Somewhen in July my electrician gave me a ring to tell me he had got plenty of green figs and if I’d like to get some, he’d set some pretty ones aside for me. Of course I wanted some, and I immediately agreed to pop by his place later the afternoon, whereon he sounded very delighted, which in turn I attributed to me bringing La Stagiaire Americaine along, a pleasant curiosity in light of her coming from such faraway a place as New York, as well as considering that quite generally the average age of people around here is that of well matured fossiles.
Late afternoon, a little garden party already was on and all warm bright sunlight, a very fine day, drinks and snacks in the shade of the fig tree and a crate of figs ready for me to take home, along with the family recipe from Toulouse and minute instructions as to the how to. And this is what he said:
What you’ll need:
- A crate of green figs, quartered
- Some fresh fig leaves
- The equivalent weight of sugar
- Fresh water
- Pure fruit alcohol at 70°, though vodka or brandy work as well
How to make it:
Take a wide glass or earthenware recipient and lay out the inside with the fig leaves. Put the quartered figs on top, add the sugar and barely cover in fresh water. Let macerate for at least three days, while regularly stirring the mesh.

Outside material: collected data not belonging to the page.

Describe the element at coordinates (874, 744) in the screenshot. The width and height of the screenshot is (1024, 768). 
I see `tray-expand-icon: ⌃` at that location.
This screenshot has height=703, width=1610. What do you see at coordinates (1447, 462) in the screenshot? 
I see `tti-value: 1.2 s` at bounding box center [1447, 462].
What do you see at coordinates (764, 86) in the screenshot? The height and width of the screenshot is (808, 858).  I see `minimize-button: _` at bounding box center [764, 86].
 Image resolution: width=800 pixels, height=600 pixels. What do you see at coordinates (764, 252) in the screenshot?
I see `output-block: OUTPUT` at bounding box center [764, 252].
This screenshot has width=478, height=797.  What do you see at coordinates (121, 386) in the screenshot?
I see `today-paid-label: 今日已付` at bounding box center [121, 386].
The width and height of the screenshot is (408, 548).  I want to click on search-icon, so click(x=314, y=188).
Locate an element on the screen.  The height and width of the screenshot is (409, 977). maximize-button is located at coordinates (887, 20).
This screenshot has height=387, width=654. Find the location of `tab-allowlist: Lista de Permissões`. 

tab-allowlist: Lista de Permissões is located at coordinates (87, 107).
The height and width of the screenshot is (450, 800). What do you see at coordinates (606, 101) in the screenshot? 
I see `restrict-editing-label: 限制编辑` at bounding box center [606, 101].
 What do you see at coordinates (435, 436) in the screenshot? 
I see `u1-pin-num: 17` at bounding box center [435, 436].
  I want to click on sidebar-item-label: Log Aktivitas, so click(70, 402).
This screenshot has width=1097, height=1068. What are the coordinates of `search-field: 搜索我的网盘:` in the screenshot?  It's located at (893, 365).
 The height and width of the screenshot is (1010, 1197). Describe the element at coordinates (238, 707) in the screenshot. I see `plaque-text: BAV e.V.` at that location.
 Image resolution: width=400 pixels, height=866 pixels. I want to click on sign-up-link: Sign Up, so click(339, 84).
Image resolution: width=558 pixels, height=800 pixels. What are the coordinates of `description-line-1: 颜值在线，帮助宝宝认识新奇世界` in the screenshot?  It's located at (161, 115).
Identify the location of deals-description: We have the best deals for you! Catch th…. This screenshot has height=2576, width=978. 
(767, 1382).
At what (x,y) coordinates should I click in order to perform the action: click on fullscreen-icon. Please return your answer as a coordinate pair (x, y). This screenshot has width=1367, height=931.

On the third day, drain through a strainer, measure the liquid and add half the volume in strong alcohol. Let sit for several weeks. I filtered the liqueur before filling into the carafe, but you may as well drink it unfiltered.
How to have it:
On a cold November night, when summer is only a faint memory of soft sweetness. Drink it just like that, or add a generous sip to your cocoa. A promise of a journey on a postcard from summer.